=== Recorded data ===

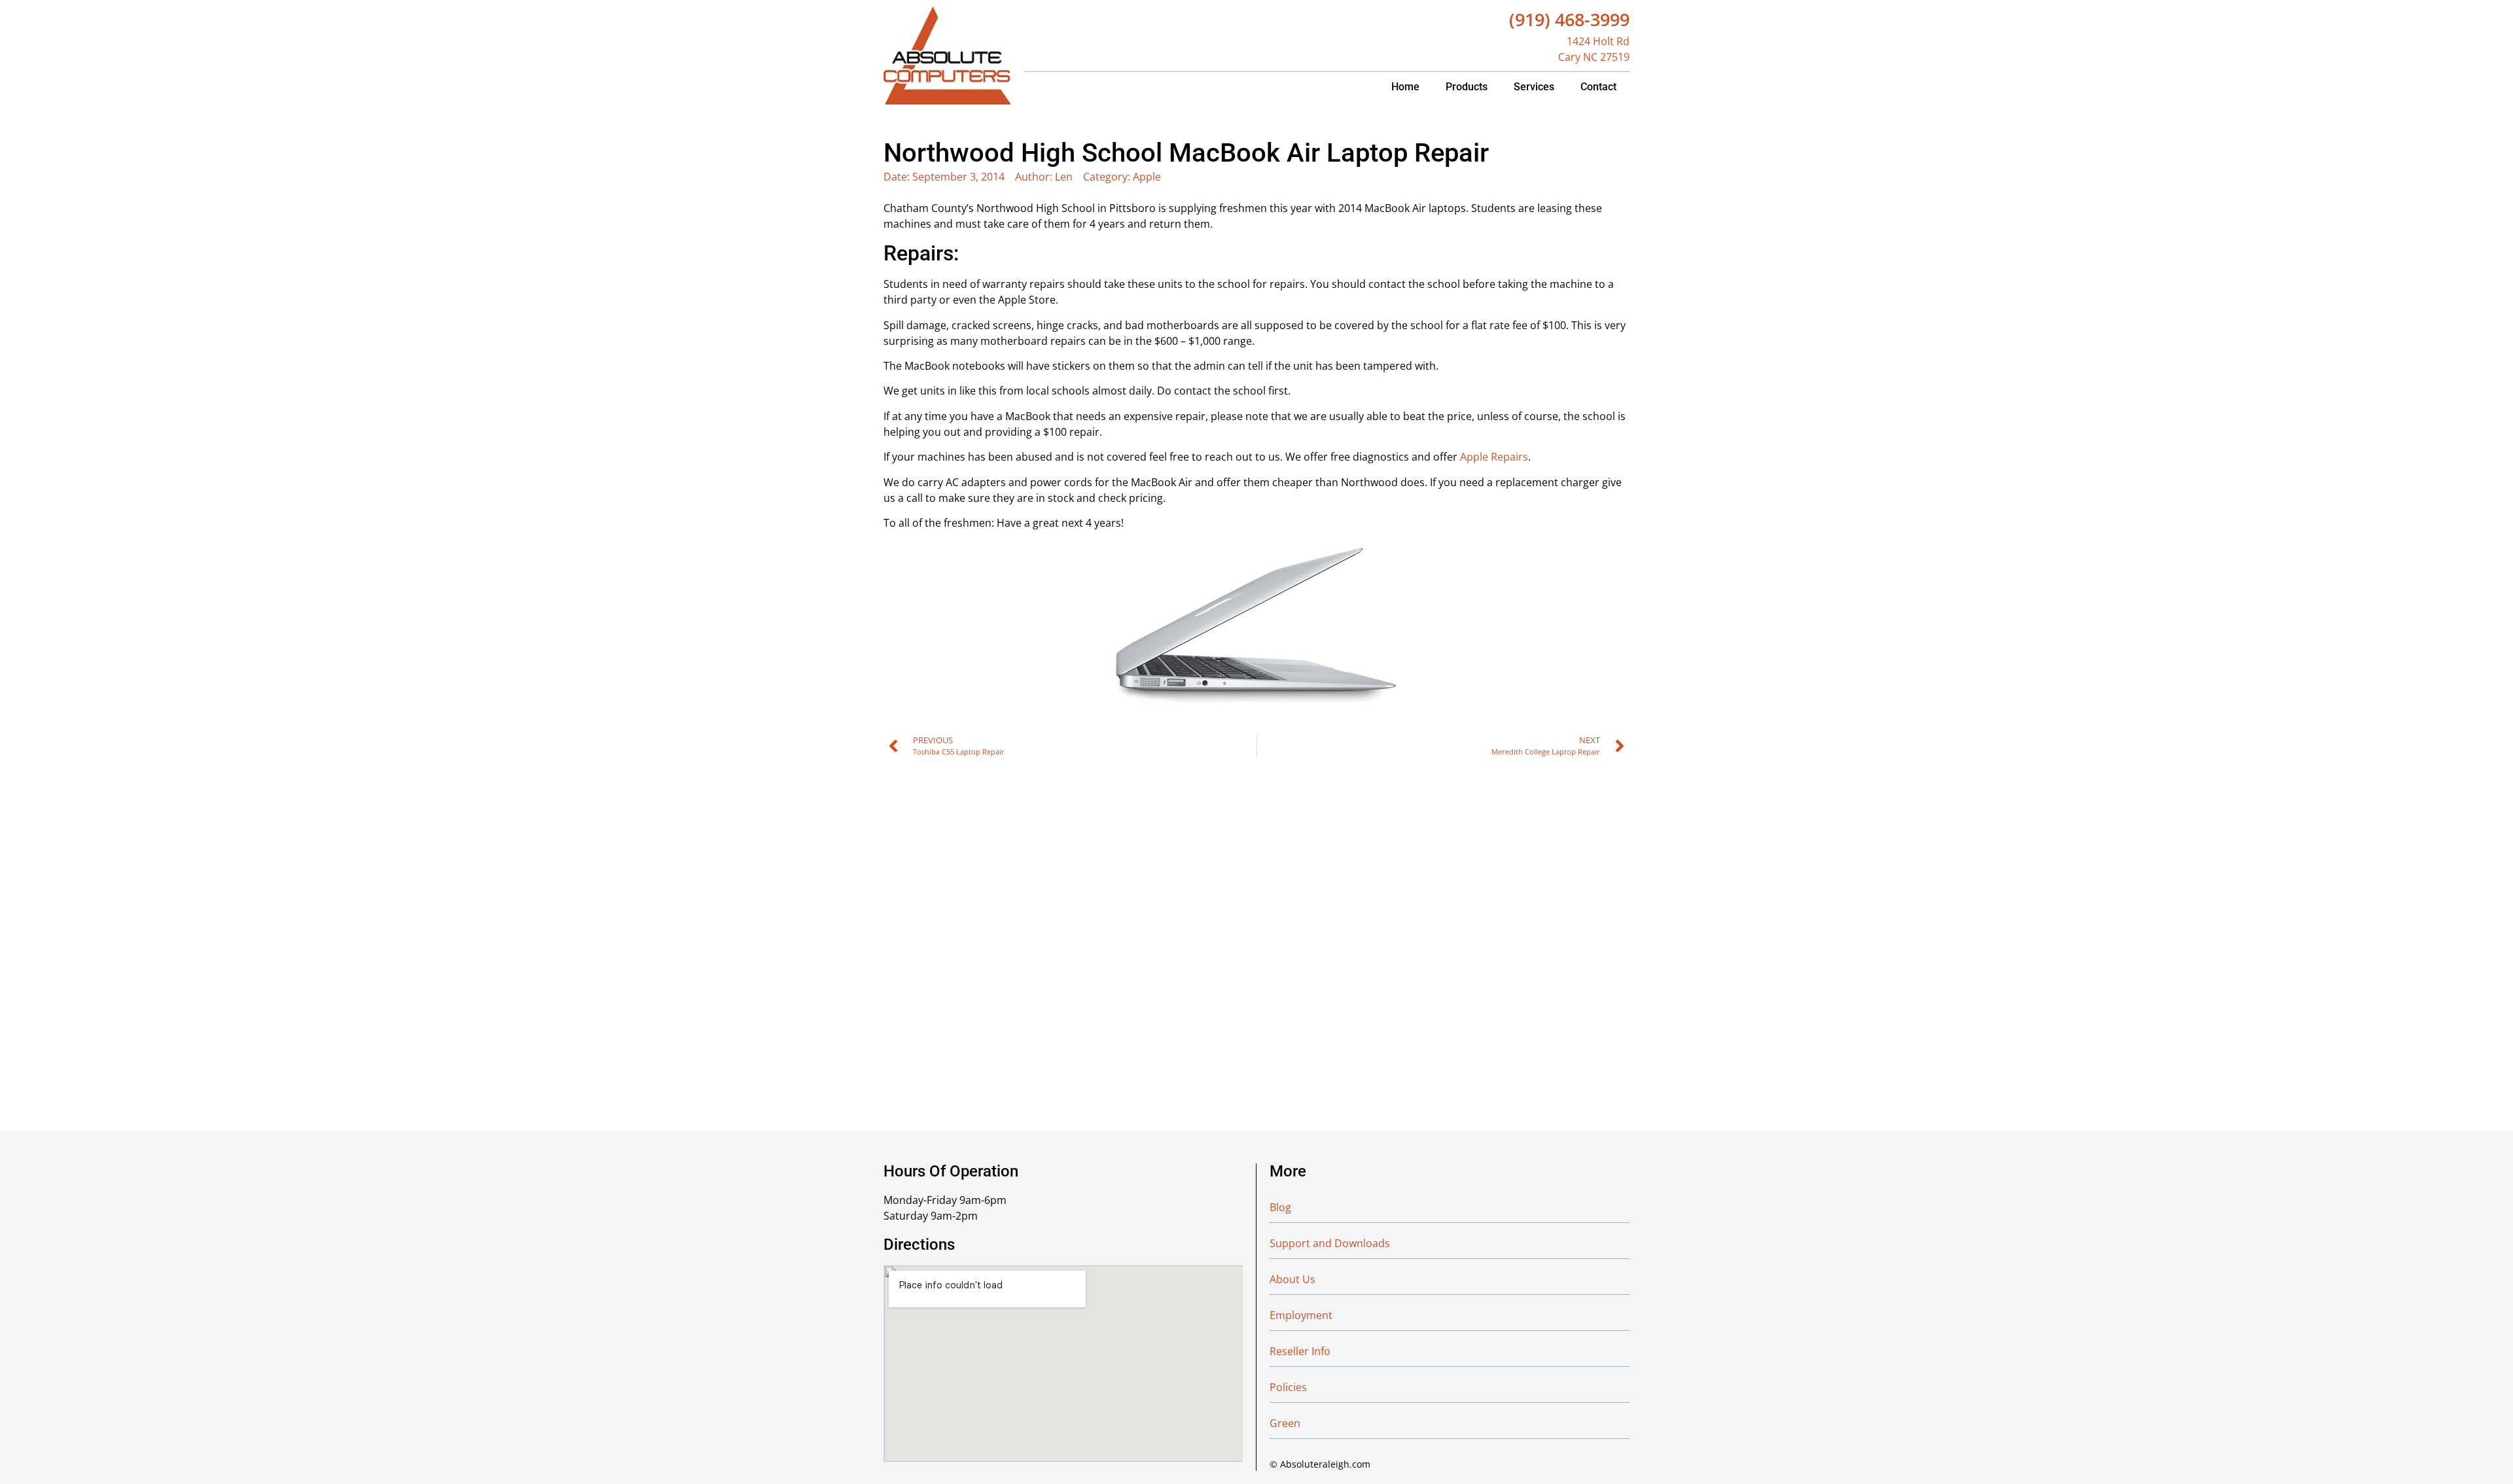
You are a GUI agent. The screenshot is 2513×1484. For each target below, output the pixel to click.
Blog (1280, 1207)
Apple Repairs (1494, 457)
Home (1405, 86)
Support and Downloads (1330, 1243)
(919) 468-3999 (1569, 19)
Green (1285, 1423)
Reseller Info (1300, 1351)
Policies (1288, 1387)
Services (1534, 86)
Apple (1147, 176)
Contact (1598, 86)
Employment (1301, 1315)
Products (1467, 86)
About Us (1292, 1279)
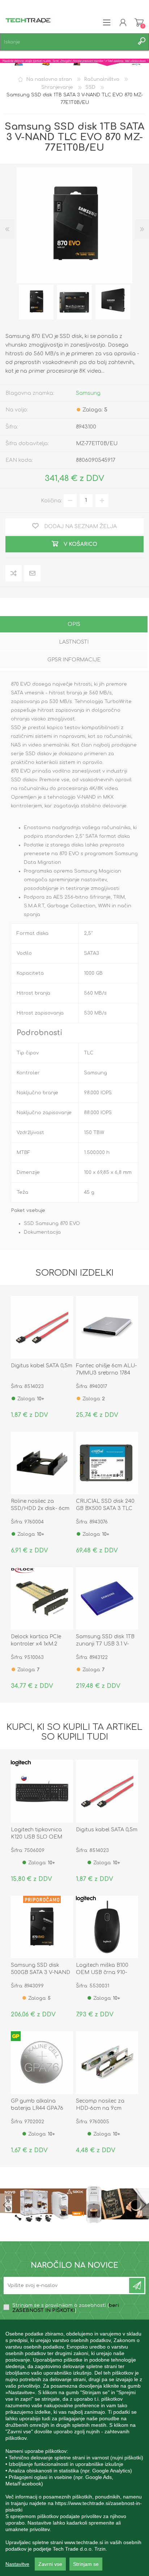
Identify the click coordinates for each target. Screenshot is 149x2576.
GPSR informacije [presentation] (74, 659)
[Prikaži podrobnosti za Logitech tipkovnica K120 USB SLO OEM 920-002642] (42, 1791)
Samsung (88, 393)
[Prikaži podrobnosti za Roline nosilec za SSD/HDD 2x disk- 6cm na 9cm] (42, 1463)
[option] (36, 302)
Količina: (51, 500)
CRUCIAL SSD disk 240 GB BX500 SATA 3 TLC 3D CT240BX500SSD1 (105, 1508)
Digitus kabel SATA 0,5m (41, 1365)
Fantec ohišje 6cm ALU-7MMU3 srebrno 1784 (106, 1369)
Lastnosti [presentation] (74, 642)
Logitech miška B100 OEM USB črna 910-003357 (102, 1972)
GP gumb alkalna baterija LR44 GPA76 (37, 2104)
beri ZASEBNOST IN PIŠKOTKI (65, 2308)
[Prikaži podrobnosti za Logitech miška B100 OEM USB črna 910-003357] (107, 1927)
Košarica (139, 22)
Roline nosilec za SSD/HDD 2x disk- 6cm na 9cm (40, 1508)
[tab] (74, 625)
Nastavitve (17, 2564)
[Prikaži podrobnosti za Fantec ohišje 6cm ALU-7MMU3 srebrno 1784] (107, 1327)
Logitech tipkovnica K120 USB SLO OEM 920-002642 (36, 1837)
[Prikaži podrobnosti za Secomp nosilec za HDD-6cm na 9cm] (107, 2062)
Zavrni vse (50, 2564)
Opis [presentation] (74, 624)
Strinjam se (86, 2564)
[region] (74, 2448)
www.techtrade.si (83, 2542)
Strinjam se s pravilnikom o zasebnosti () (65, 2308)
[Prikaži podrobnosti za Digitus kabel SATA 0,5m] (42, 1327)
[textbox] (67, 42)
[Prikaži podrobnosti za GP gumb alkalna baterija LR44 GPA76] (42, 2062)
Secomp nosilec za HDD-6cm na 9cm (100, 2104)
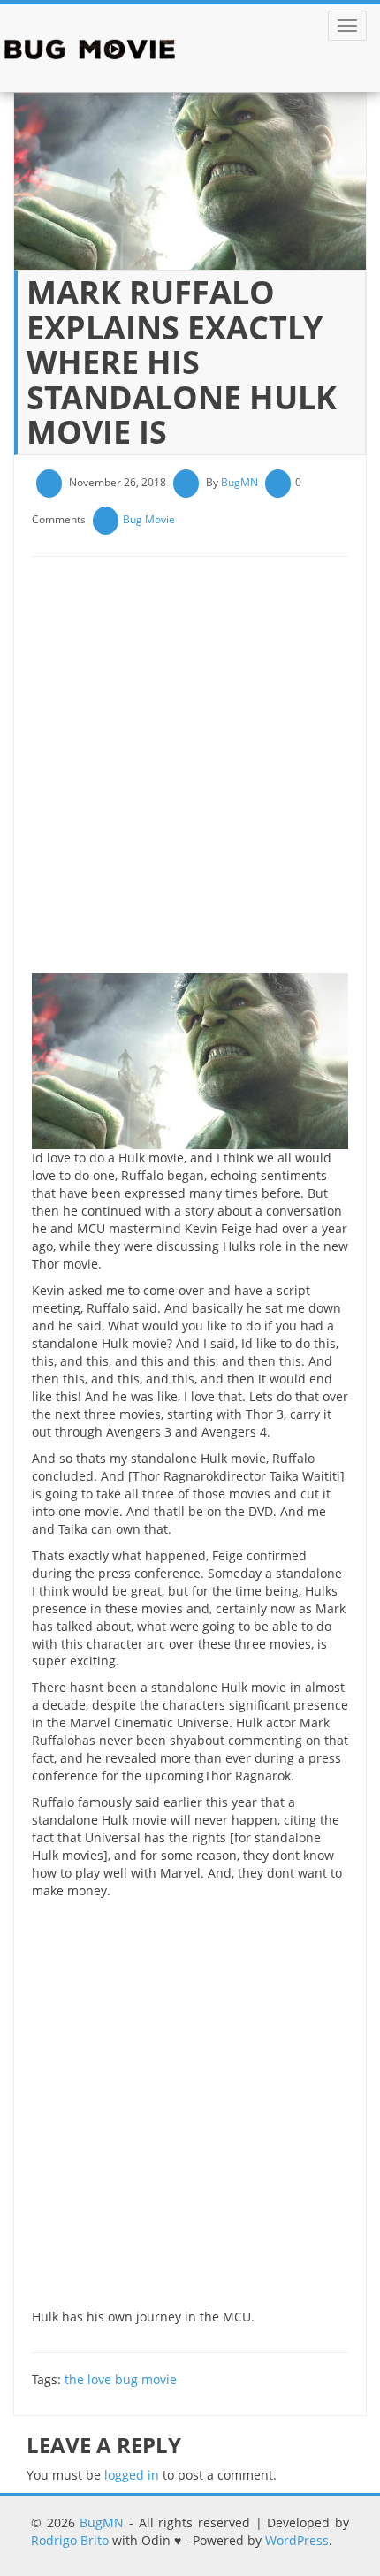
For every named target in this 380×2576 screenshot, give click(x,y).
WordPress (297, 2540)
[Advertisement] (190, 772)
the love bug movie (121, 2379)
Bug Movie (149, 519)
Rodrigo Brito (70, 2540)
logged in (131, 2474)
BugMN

===

» **Exercise description**: Across the listing above, count the lines that include "Roline" and give the figure with no other words.

» **Answer space**: 2